La première partie traite des héritages soviétiques, à travers trois chapitres. Au terme d'un propos liminaire où est rappelée l'importance de la notion d'héritage pour appréhender les bouleversements survenus dans les anciennes Républiques soviétiques, un premier chapitre aborde la question des recompositions territoriales des États situés aux frontières de l'ex-urss. Ainsi, les études consacrées aux Pays baltes, à la Biélorussie, au Kazakhstan et à l'Arménie mettent en exergue une extrême hétérogénéité des dynamiques territoriales. Une analyse des évolutions démographiques dans les pays d'Europe centrale et orientale vient clore ce premier chapitre. Plusieurs réflexions sur l'évolution des espaces urbains et ruraux sont ensuite livrées au lecteur. Les différents auteurs se penchent ainsi, tour à tour, sur l'habitat stalinien en Pologne et en Russie, l'héritage soviétique dans la région de Volgograd, la toponymie soviétique en Russie, le changement d'importance des villes dans le système urbain russe, l'impact des migrations intérieures sur le développement urbain en Russie, l'abandon des coopératives agricoles de production en Roumanie et la nouvelle fonction des manoirs touristiques dans la campagne polonaise. Le troisième chapitre est consacré à la question des identités territoriales et au rôle des opinions publiques. Certains auteurs mettent ainsi l'accent sur le devenir des identités nationales en Russie, Moldavie, Transnistrie et Pologne. D'autres focalisent leurs analyses sur l'influence qu'exercent les représentations induites par la recomposition de ces identités dans les relations entre États (Russie/Ukraine) ou groupes d'États (perception de l'intégration européenne dans les pays d'Europe centrale et orientale).

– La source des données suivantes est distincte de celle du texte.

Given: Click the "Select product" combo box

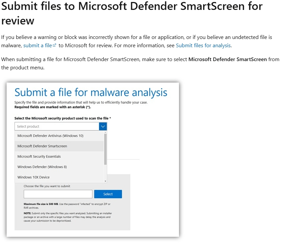Looking at the screenshot, I should click(56, 126).
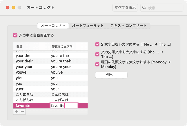Click the yellow minimize window button
This screenshot has width=187, height=126.
pos(13,8)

La deuxième partie de l'ouvrage est centrée autour de huit contributions qui traitent du cas spécifique de l'ex-Yougoslavie, « extraordinaire mélange de populations diverses mais entremêlées ». Dans un premier temps (chap. 4), les auteurs exposent leurs visions des incertitudes géopolitiques qu'ont engendrées les recompositions politiques. En Croatie comme en Europe centrale et du Sud-Est, par exemple, la nouvelle donne géopolitique et géoculturelle suscite plusieurs repositionnements stratégiques. La question du rôle des minorités nationales dans les Balkans est, aussi, au centre des réflexions proposées à partir des études du Pacte de stabilité pour l'Europe du Sud-Est, du processus de « nettoyage ethnique » et de la « diagonale verte » islamique dans l'enclave de Gorazde. Dans un deuxième temps (chap. 5), le lecteur est invité à s'interroger sur les représentations et les identités nouvelles. À la suite du décryptage de la perception de l'Europe en Croatie, ce sont les représentations de l'espace politique et culturel chez les jeunes de Bosnie-Herzégovine qui sont étudiées. Enfin, l'identité bosniaque est abordée à travers la nouvelle dénomination des rues à Sarajevo.

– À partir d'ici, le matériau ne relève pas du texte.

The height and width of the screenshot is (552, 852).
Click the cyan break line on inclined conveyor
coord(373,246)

D'aucuns regretteront l'absence, pour le moins singulière, d'un nombre conséquent de notes de bas de pages et d'une bibliographie exhaustive dans un ouvrage rédigé par des scientifiques. D'autres, en revanche, apprécieront la présence fort opportune d'abondantes cartes, tableaux et autres illustrations qui agrémentent de manière parfaitement claire et synthétique les raisonnements des auteurs. Au final, et parce qu'il offre une grille de lecture permettant de dépasser nombre de clichés, ce livre constitue un apport original pour initier des discussions de fond sur l'évolution des pays d'Europe centrale et orientale depuis le démantèlement du « rideau de fer ».